Getting a job isn’t that hard—sticking with it is the hard part. First you’ve got to fill out applications left and right. Go everywhere: the grocery store, Wal-Mart, KFC, whatever; just go out and fill out those applications. Talk to your friends and relatives, maybe they know someone who’s hiring.
Filling out applications
Filling out an application is tricky. If this will be your first job then put down a lot of extracurricular activities if you have any. Also include your skills: computer skills, being bilingual, people skills, etc. If this is your second or third job, don’t put down a job that you got fired from for sleeping or goofing around, that sort of thing.
At my first job, I worked for a bowling alley as a parking lot attendant and later as a late-night janitor. One night, after I had to lug around this 300-pound machine that they use to clean the lanes, I fell asleep in the bar. The boss knew and gave me the boot.

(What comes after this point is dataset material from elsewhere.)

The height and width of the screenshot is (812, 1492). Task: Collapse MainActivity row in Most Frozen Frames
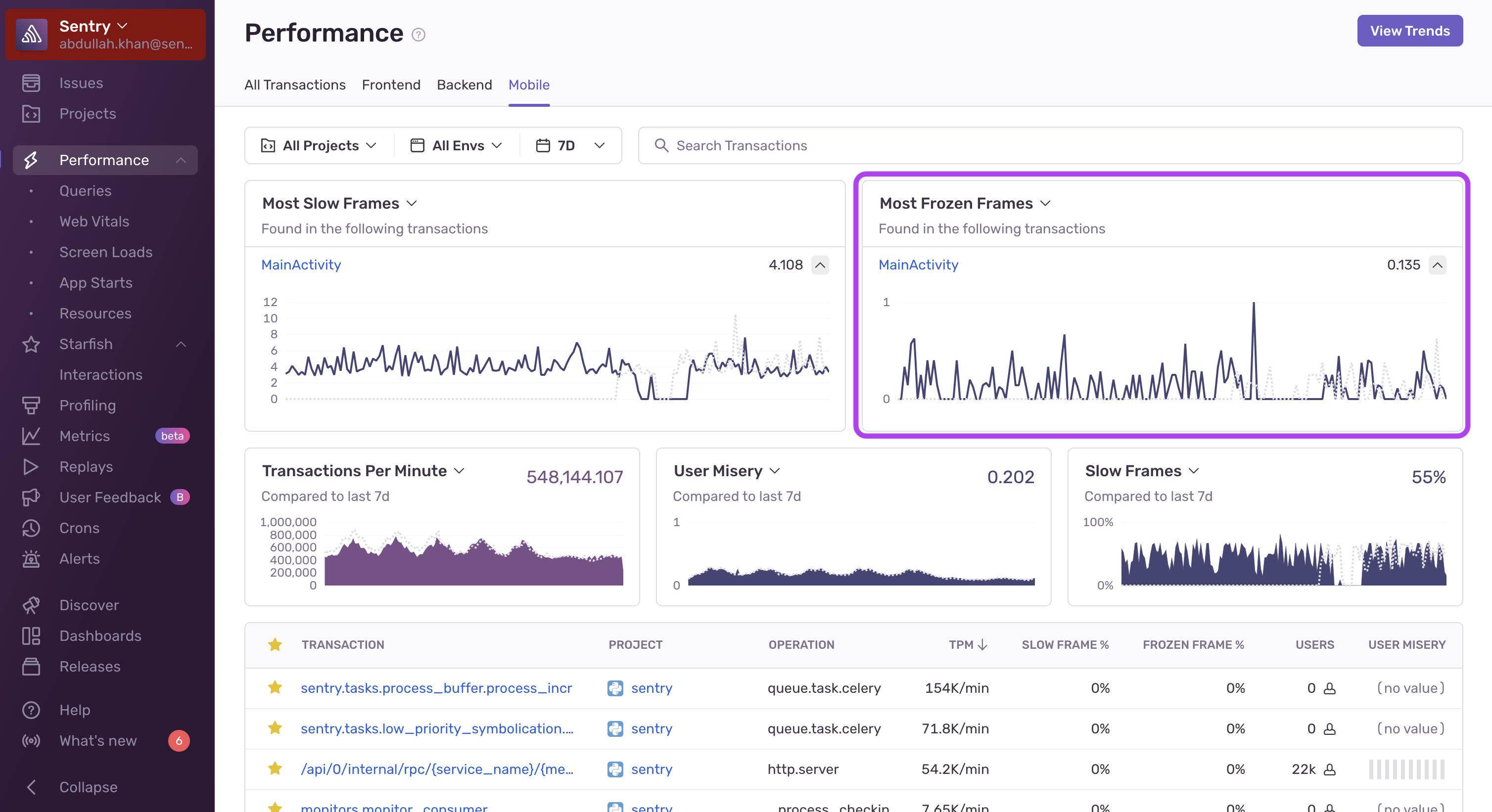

If you get called in for an interview you are one step closer. When you’re getting interviewed, stand up straight, speak with confidence and don’t use any slang. Don’t act childish; act like you have been interviewed a million times before.

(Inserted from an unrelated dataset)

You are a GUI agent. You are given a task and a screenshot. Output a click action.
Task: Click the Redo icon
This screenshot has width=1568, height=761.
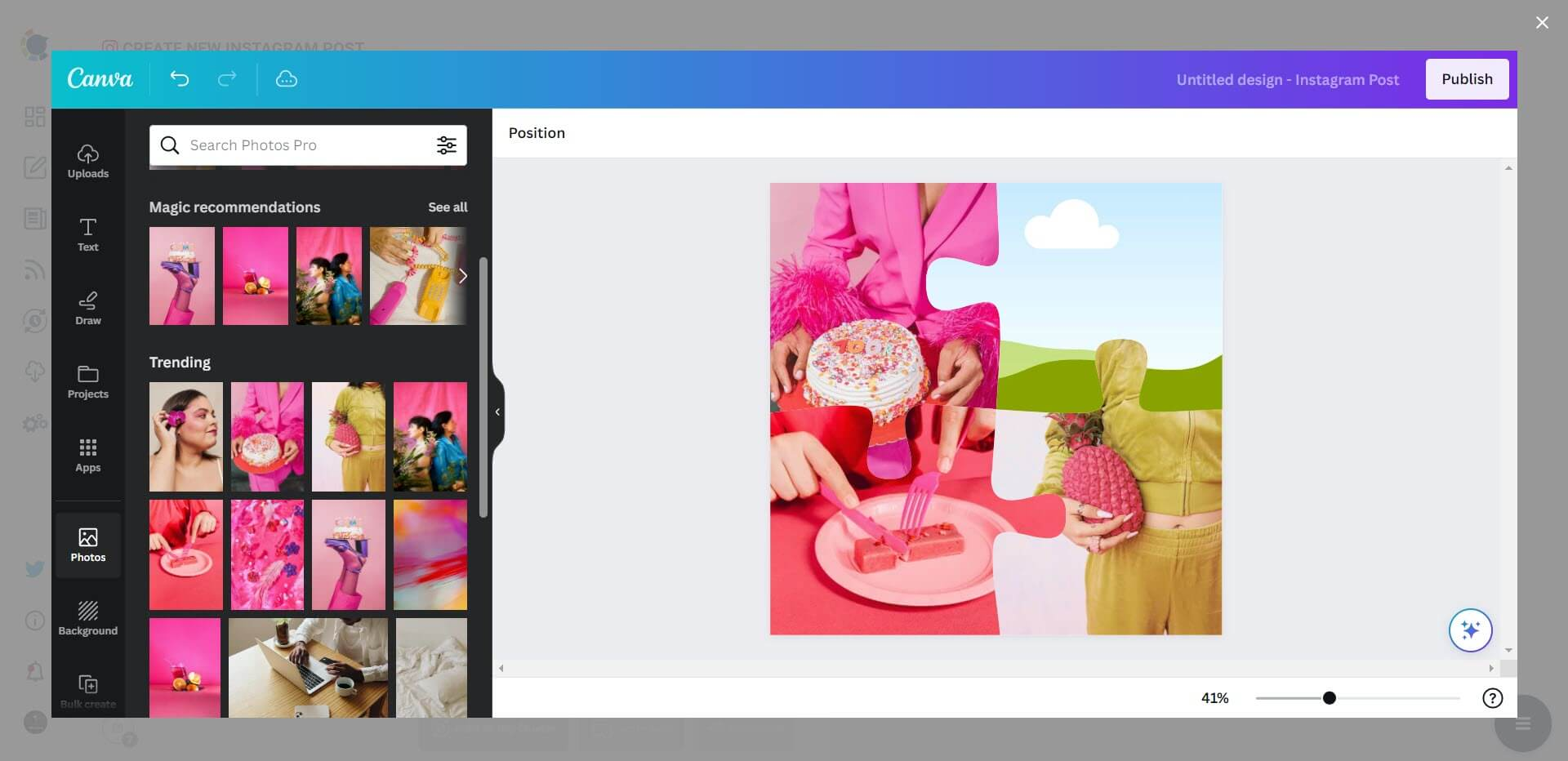(226, 78)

For my second job, I didn’t have an interview. My friend hired me to work for his punk rock clothing store. I boxed stuff, put the merchandise out and helped customers. It was all right.
Last fall I applied for a position at the Bell skate park, cooking pizzas and nachos for the skaters. They called me back three or four months later to see if I was still interested. I was like, dude, it’s been months! But apparently they had a flood and they had to postpone hiring until they could repair the damage. I had my interview and I’m waiting to see if they hire me.
If they hire you
If they call saying you got the job, say you’ll start at any time and any day unless you’re going to school. Stick with the job for as long as you can stand it and don’t ask for any days off for the first two to four weeks unless it’s very important. After that, go for it.